» Instructions for the task: Where in the listing does the word "computer" appear? Report each line that holds it.

» Data records:
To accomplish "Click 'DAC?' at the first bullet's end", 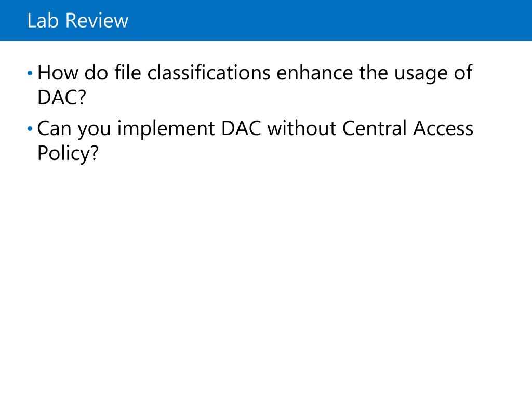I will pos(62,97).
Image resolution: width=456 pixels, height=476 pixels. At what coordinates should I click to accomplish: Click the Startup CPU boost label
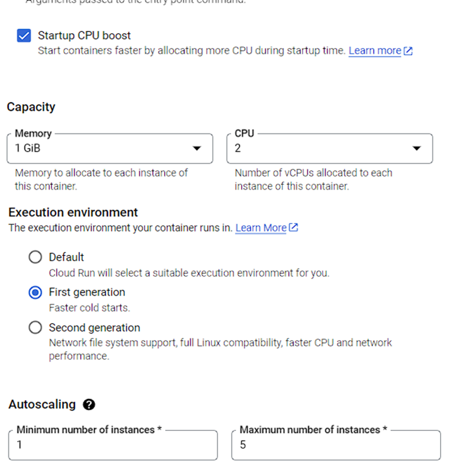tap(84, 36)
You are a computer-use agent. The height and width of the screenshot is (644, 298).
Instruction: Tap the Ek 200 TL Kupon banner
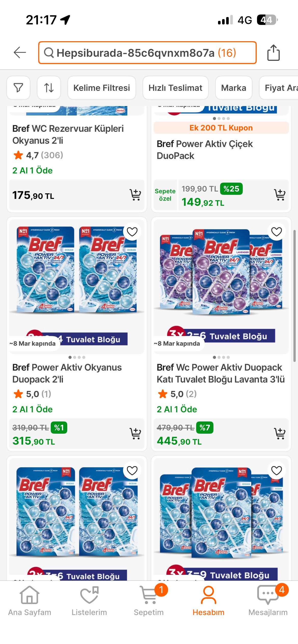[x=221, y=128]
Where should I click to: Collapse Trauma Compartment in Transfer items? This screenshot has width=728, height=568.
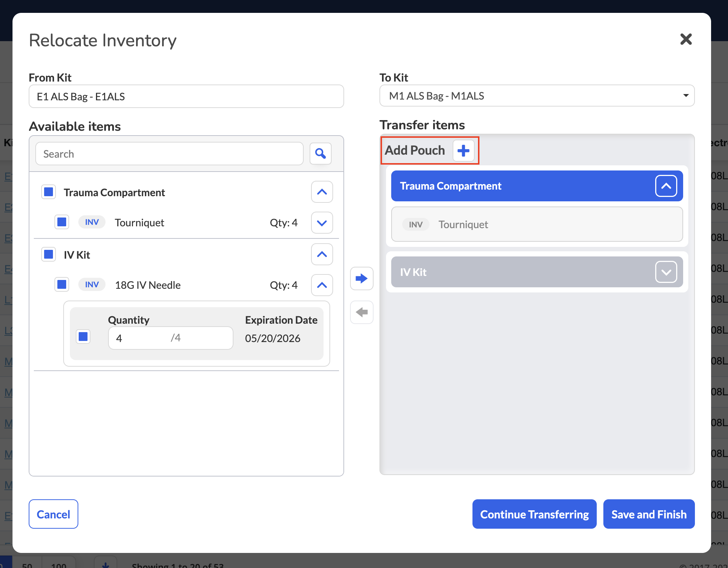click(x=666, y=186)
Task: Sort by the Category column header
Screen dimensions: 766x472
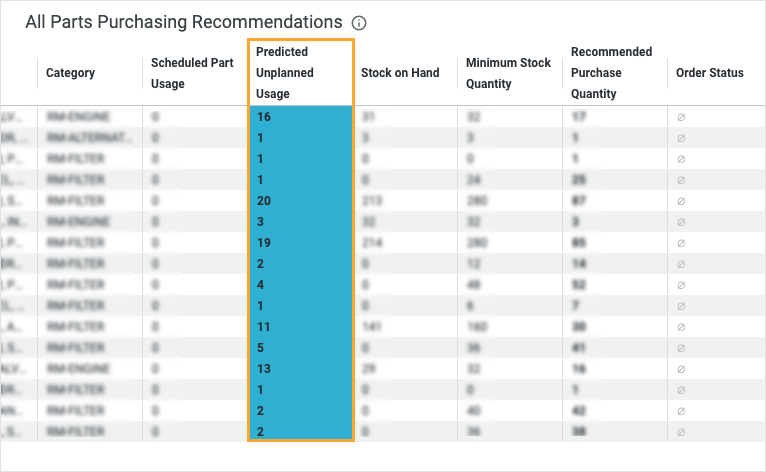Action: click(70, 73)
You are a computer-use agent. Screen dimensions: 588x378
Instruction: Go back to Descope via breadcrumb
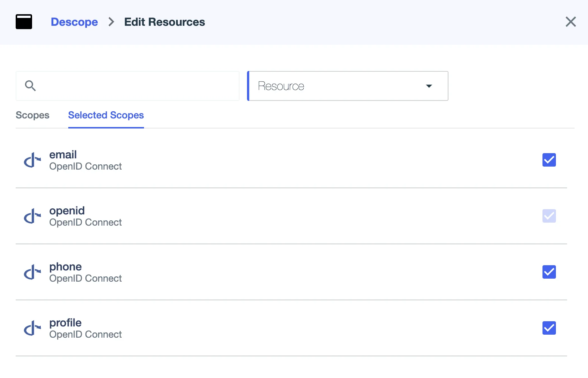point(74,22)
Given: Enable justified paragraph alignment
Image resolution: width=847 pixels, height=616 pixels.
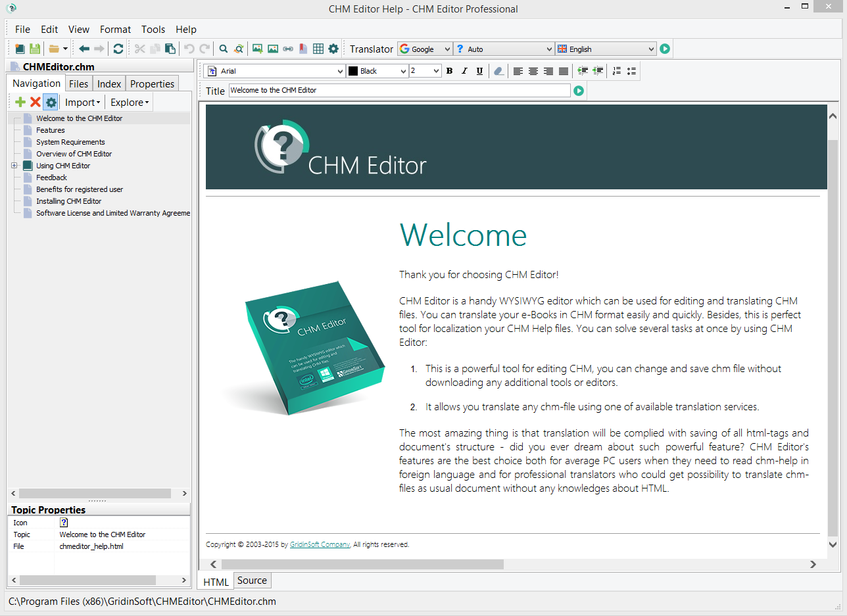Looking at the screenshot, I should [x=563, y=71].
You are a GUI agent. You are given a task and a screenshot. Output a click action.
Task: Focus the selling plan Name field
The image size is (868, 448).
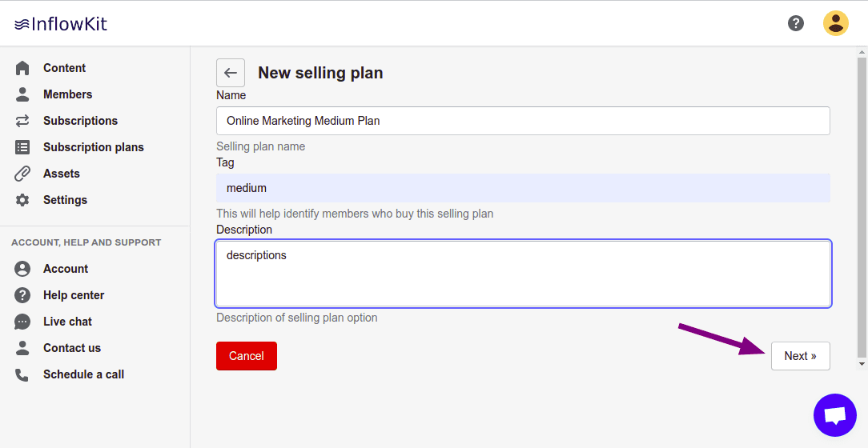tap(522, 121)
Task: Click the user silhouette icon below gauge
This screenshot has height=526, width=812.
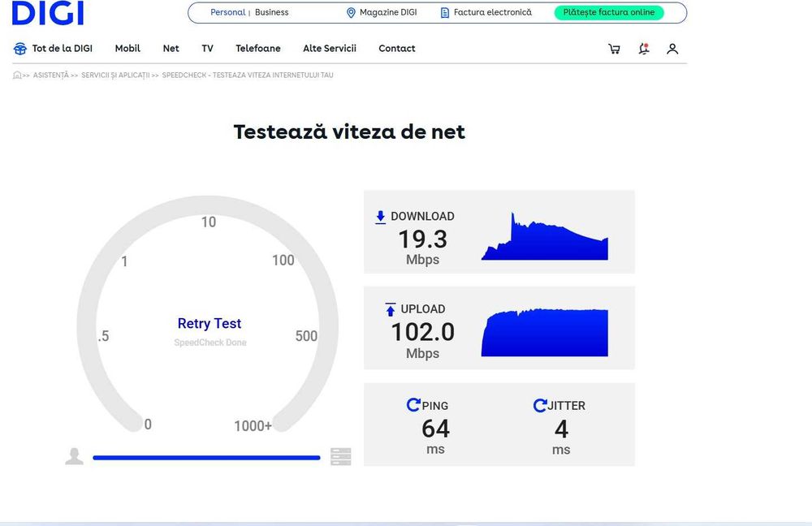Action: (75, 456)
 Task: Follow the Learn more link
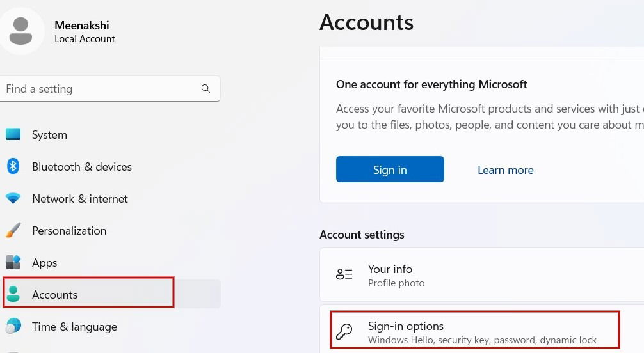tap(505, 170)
---
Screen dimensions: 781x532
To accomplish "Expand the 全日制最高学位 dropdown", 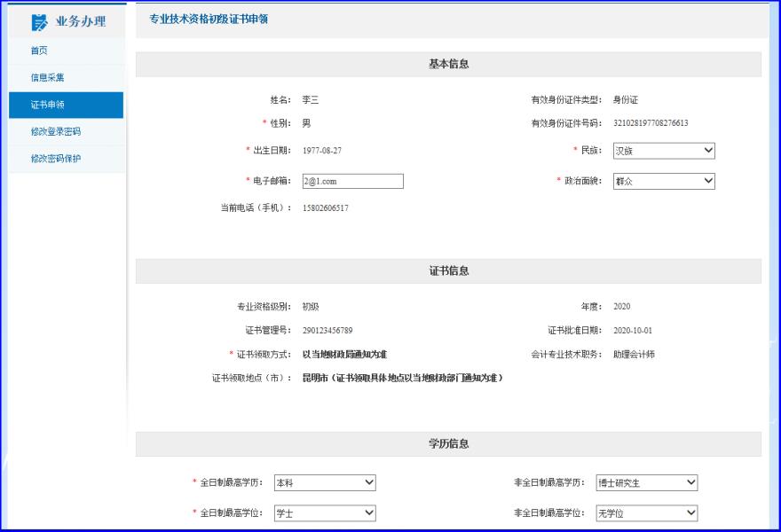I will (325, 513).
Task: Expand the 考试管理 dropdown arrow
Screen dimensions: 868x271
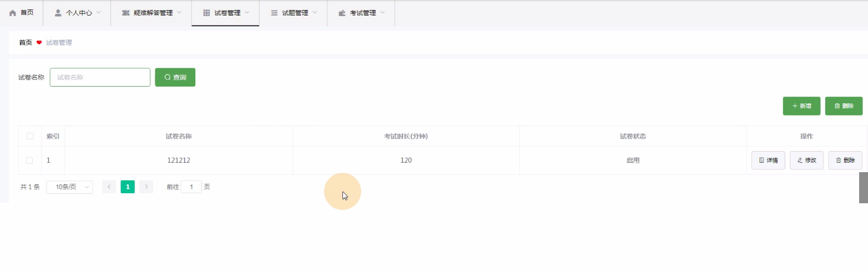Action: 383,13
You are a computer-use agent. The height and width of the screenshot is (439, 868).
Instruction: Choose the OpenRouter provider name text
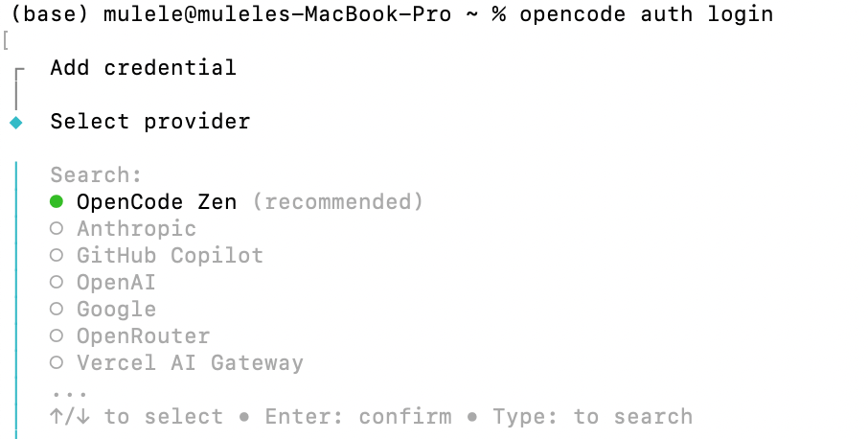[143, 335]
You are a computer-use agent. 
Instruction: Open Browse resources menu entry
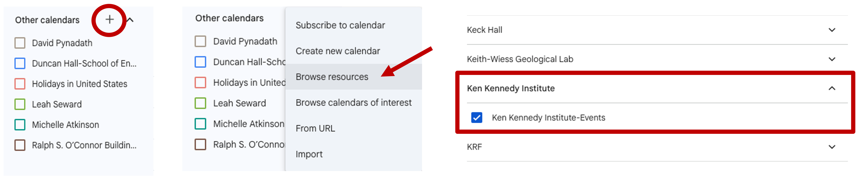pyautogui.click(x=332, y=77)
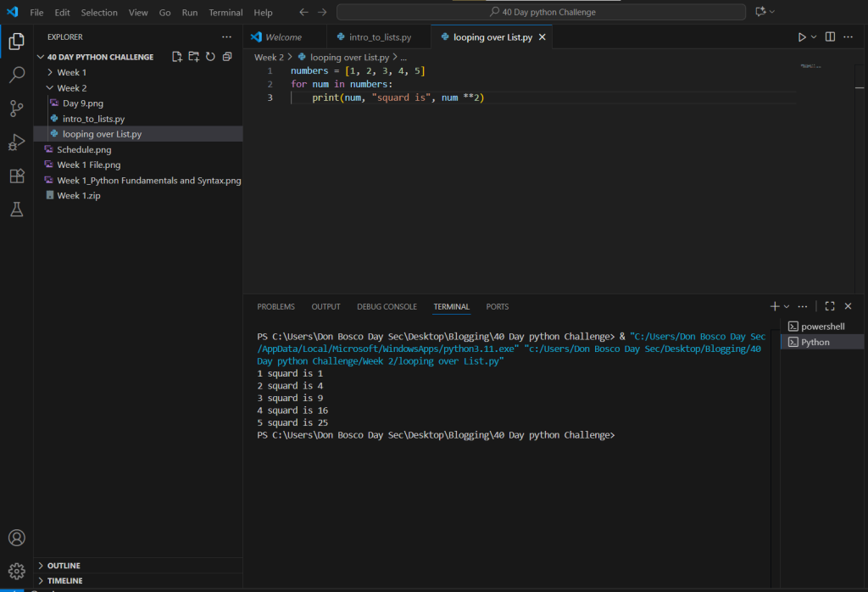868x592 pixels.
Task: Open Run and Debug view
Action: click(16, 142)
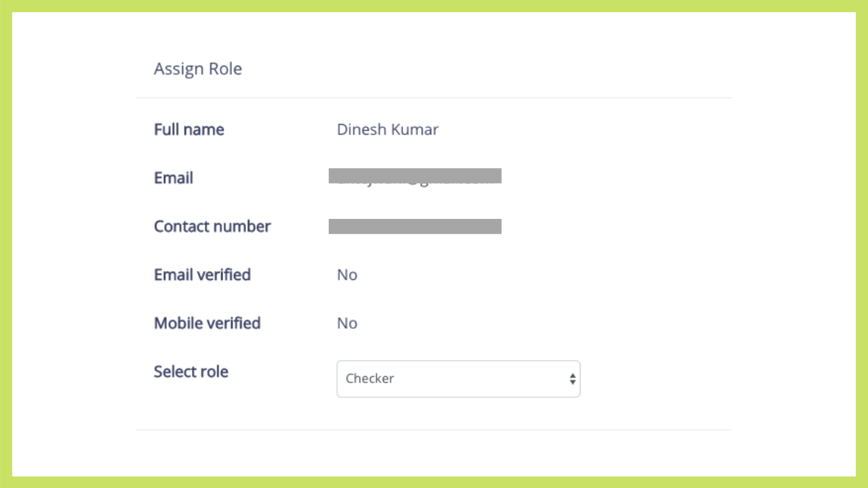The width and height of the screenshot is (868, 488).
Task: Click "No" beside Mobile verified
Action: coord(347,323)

» Exercise solution:
You are a computer-use agent. The height and width of the screenshot is (644, 298).
You are a computer-use agent. Screen dimensions: 588x378
You are a computer-use agent. The height and width of the screenshot is (439, 868).
You are a computer-use agent. 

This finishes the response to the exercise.